過去の恋人の影響で、知っている曲もお気に入りの曲もある。けれどメンバーのことは、剣さんのことしか知らない。メンバーがたくさんいて覚えきれない。
要するに「浅い好き」なのであった。
「あーわたし好きなんですよね、なんかいいですよね」
すると同席していた友人に「このギターって誰が弾いてるの?」と聞かれた。
おっと、わからない……。
「あ、そこまで詳しくないんです」と答えるときの恥ずかしさと言ったら。
でも、振り返って思うこと。

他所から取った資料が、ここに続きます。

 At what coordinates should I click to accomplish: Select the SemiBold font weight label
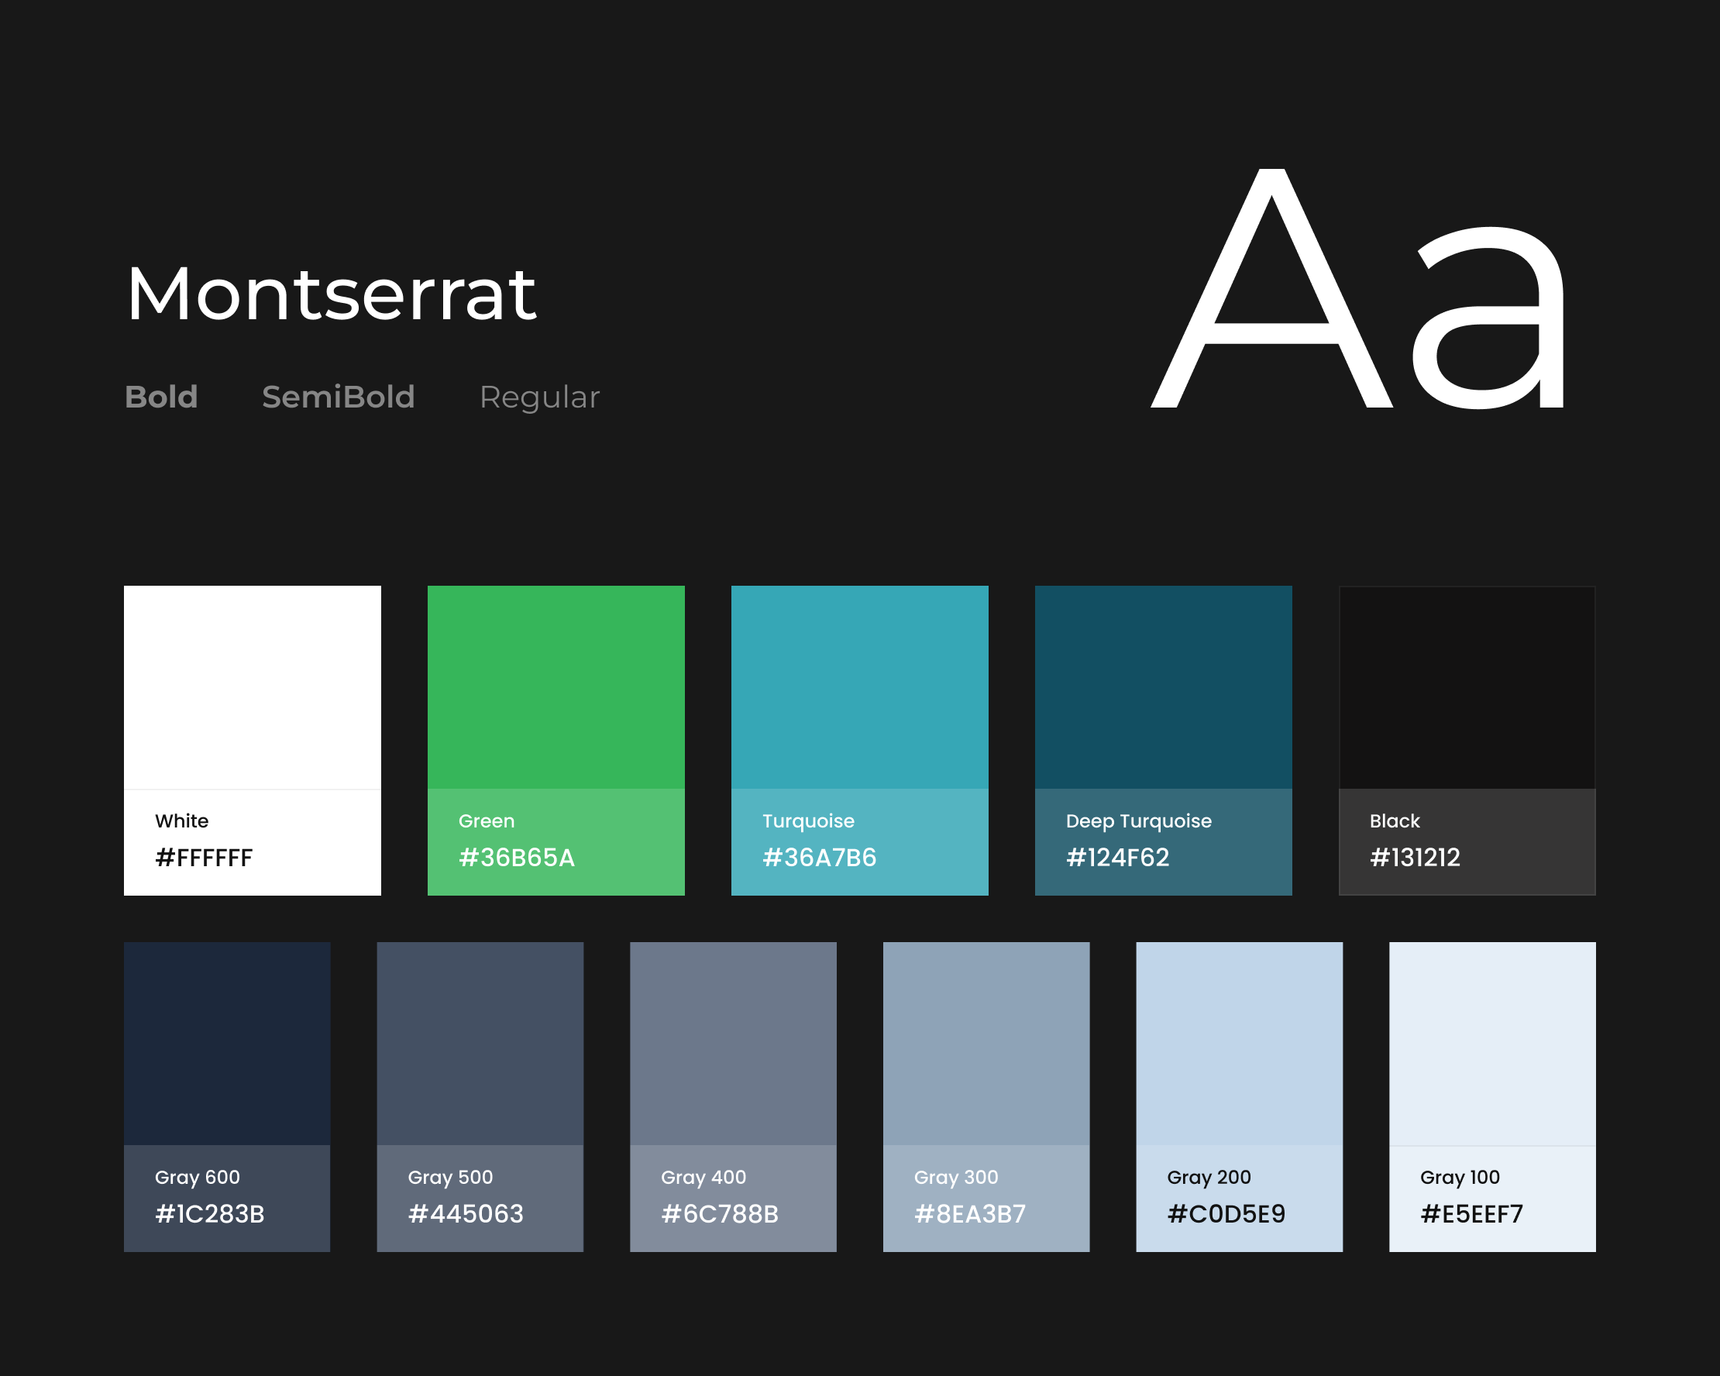click(x=338, y=397)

恥ずかしがる必要はなかったんじゃないか?
◆◆◆
オタクだからか、「好き」の深度に敏感である。
「好き」は、むずかしい。
人や場面によって「好ましい」「お気に入り」「気になってる」「これがないと生きていけない」、さまざまな意味が含まれてくる。
わたしの場合は、「好ましい」「マニアになるほどではないけど、そこそこ調べるくらいには好きなもの」が圧倒的に多い。
逆にいうと、「浅い好き」が多いから、たくさんの「好き」に自分のキャパを割ける、とも言える。
たとえば、ファンを公言しているハロプロだと「毎回ライブに行くことはできないけどメンバーの動向や過去を追うくらいには好き」。
普段、愛用している万年筆なら「高い物に手を出そうとは思わないし、メーカーに詳しくないけど、ペン先の材質や太さ、インクの種類に多少こだわる程度には好き」。
食べることですら「食べ歩きしたいわけじゃないし、手間をかけるのもめんどくさいけど、家でひっそり好きなものをたくさん食べるのが好き」程度なのだ。
(こうやって書くと、ちょっと「好き」の一言に頼りすぎているかもしれない。軽率に「これ、好きです」と言ってしまっているなあ。)
「もう命をかけてでも応援し尽くすんです!」という人と比べると、やはり「浅い」と認識している。
だから、冒頭のようにツッコまれて、答えられないことはたまーにある。
たくさんの浅い好きばかりのわたしは、「この程度でしか推せなくてさーせん……」といつも恥ずかしくなってしまうのである。
◆◆◆
オタクの世界では、深い好きがえらい!みたいな風潮があると思う。その中で、浅い好きをたくさん持っていることが少し恥ずかしかった。
深みに入っていけない自分が変なのかな、なんて思っていたこともある。
でも、よくよく考えてみたら、浅い好きがたくさんあるって、全然悪いことじゃない。浅い好きがたくさんあったっていいじゃないか。
生きていて、「嫌い」「興味ない」がたくさんあるより、ちょっとでも「好き」って思えるものがたくさんあるほうが、毎日幸せハッピーなのでは?
それに、たくさんの「好き」を抱えてる、って、器の広い女、みたいな感じでかっこよくない……(?)
さすがに、まったく知らないのに大ファンです!と公言したり、好きでもないのに流行りにただ便乗したら、にわかになってしまうけど、誠実に好きだと思うなら、浅くても、好きってガンガン言っていいと思う。
自分にとっての心地よい距離感を保って、これからもたくさんの「好き」を抱えていこう。